## Brief
In the forum post below, reproduce the passage that opens with "# Is it possibile..." and closes with "to the point.", replacing "friend" with "neighbor".

## Source document
# Is it possibile...



## salecaptain (Mar 31, 2011)

A friend of mine is too paranoid to post here so he asked me to do it insted of him.So let s get to the point.
He would like to know(and we could not find it anywhere else this answer) that,if someone grow in the basement,penthouse in or around his house is it possibile that this smell(or small pieces blown with ventilator or wind) has effect on people that live there or they are visiting the place.Without any smoking just to stay nearby whan is late flowering...
He is a bigtime smoker, (halfway pothed i would say)and he grows just for himself,but he has three small children and a wife that doesnt smoke and he is concerd for their health.His wife once told him that she felt that it had effect on  her.Once, a long time ago, a guy that lived in USA said to  him that this is possibile.He thinks that americans are for some things 10 years in advanced compare to other world so maybe that guy knew what he was talking about.
Anyway i thing this is relevant thread for most people that come to this forum so it would not be bad that we discous about this.Also we colud not find this issue anywhere else and we think this is good forum so we(actualy he) decided to put this question here.
Sorry for my gramatics i am not a native englih speaker but i am sure that you understud what i tried to ask.For him,this is very important so please help with this.

## Stored data
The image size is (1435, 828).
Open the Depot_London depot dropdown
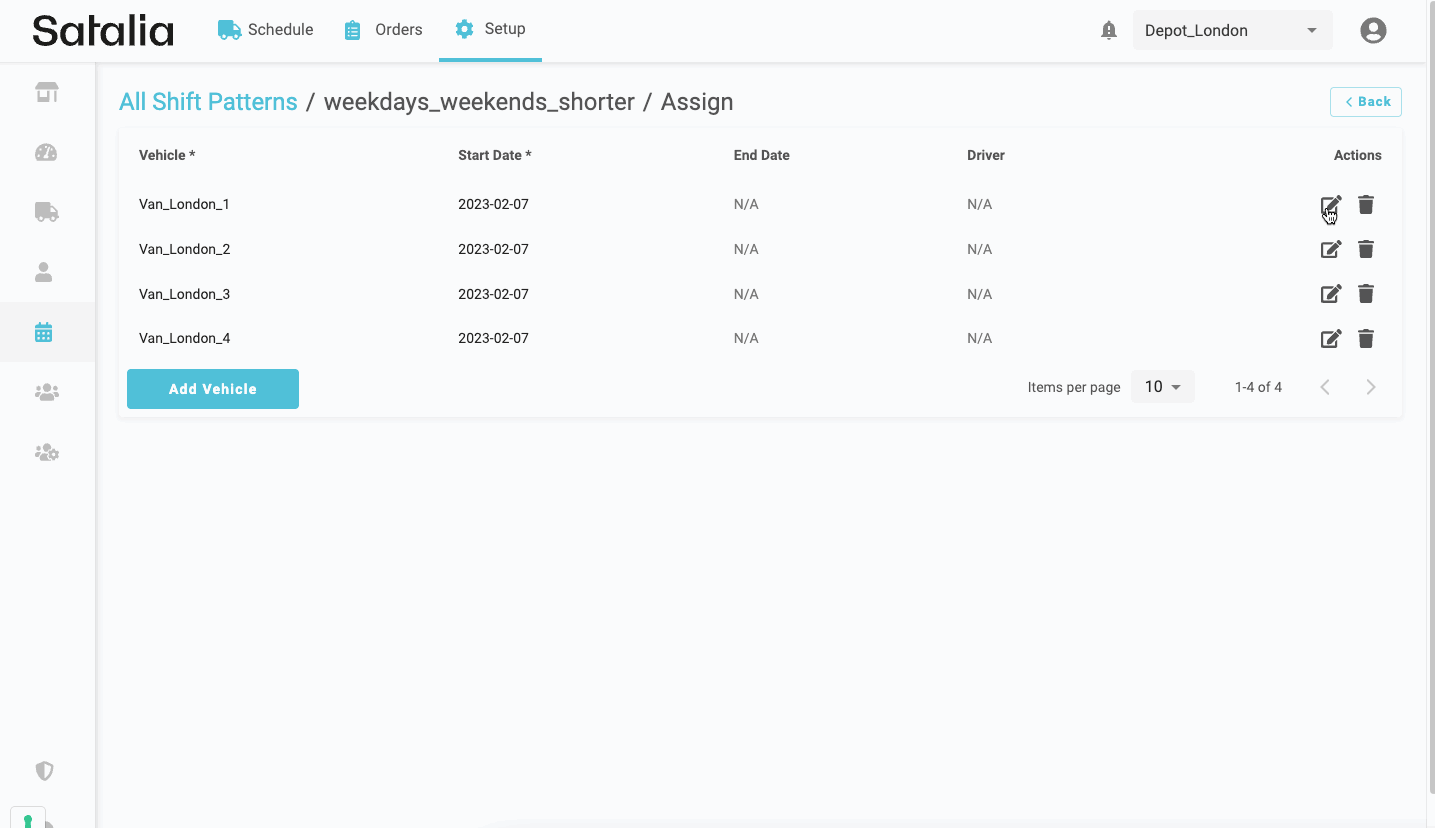tap(1232, 31)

## Answer to the problem
# Is it possibile...



## salecaptain (Mar 31, 2011)

A neighbor of mine is too paranoid to post here so he asked me to do it insted of him.So let s get to the point.